(Source: Evening Standard)

By Neil Collins, Evening Standard, London
Mar. 12--Once upon a time, long ago, the ministers who controlled the Post Office decided that it should offer the people this new-fangled telephone thingy. Ask nicely, wait for just a few months, and this revolutionary instrument could be yours. It might even work.
Roll forward a few decades; the two businesses have been split, and British Telecom becomes the first mass privatisation, plumped up and priced to go. Its pension fund (and that of the Post Office) is supposed to pay for all the fine public-sector promises of a comfortable retirement for their hundreds of thousands of employees. But this is a cloud no bigger than a man's hand, far away on the horizon.
A generation later, the true cost of these promises is only too apparent. An analysis from Morgan Stanley essentially concludes that today's BT is a massive pension scheme which is feeding off a decidedly anaemic telecoms business. The pension assets are £30 billion, while the market value of BT is little more than £6 billion.
Worse still, the fund has a vast deficit, which the brokers estimate at about £8.6 billion, which would require payments of at least £500 million a year for the next 15 years to bring back to balance. No wonder the shares have passed the low point reached during the previous management crisis; the dividend is again under threat.
Effectively, after 20 years in the private sector BT is now back to where it was in the bad old days, run primarily for the benefit of the workers, with the difference that it is now run for yesterday's workforce rather than today's.
Which brings us to BT's pension twin, the Royal Mail, where the problems are similarly intractable.
The current proposals to tackle them by selling a minority stake in the business have been explained in masterly Mandelsonian fashion, to the point where nobody outside his department can understand them. The pension deficit, and thus the need for £500 million a year cash payments, is much the same as that at BT, but even in a relatively good year like this one, Royal Mail's operating profits may not top £300 million.

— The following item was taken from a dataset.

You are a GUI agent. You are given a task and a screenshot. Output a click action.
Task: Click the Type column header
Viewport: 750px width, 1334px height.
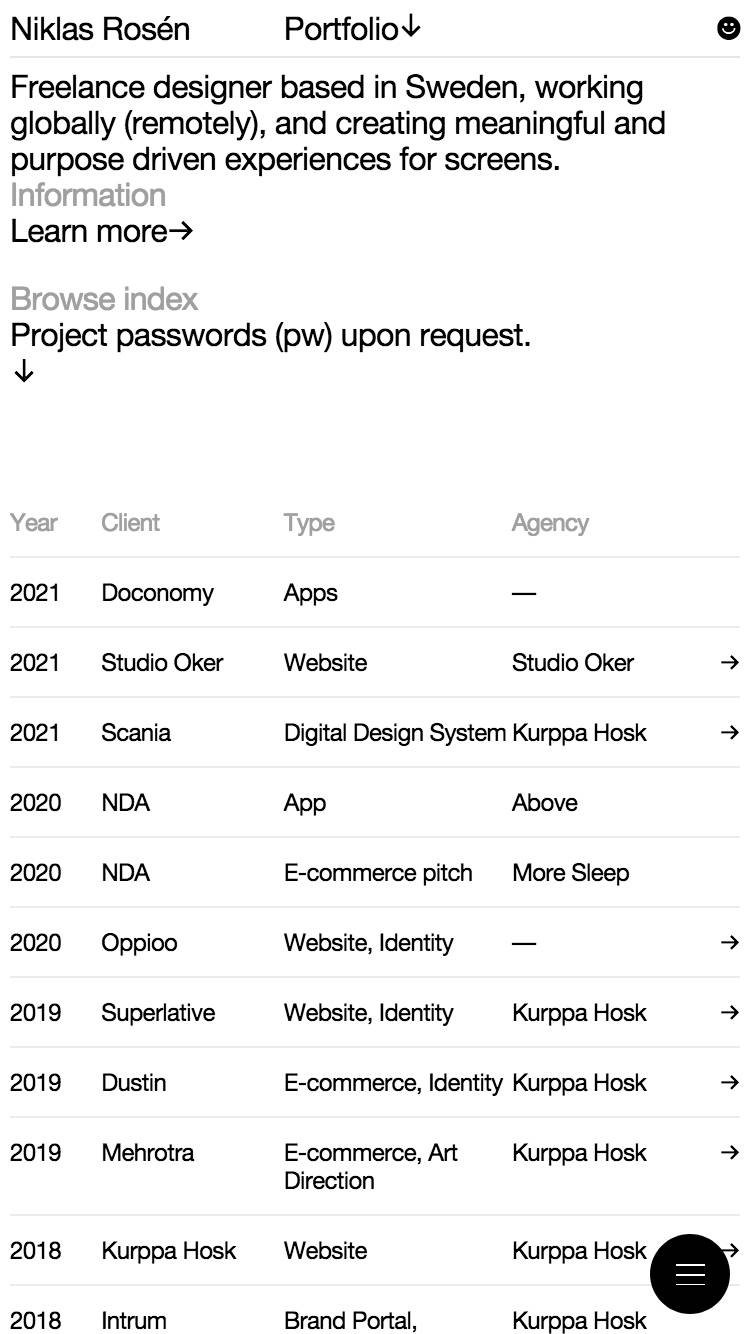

Small wonder then that Jane Newell, the chairman of the Royal Mail pension trustees, wrote to Mandelson predicting a "grave crisis" in the fund unless the Government steps in. Under some of the well-meaning, botched legislation that is the hallmark of this administration, she might find herself personally liable for the shortfall. The subsequent revelation that she had not cleared the letter with all her fellow trustees looks like a typical Mandelsonian tactic to divert attention away from the real problem.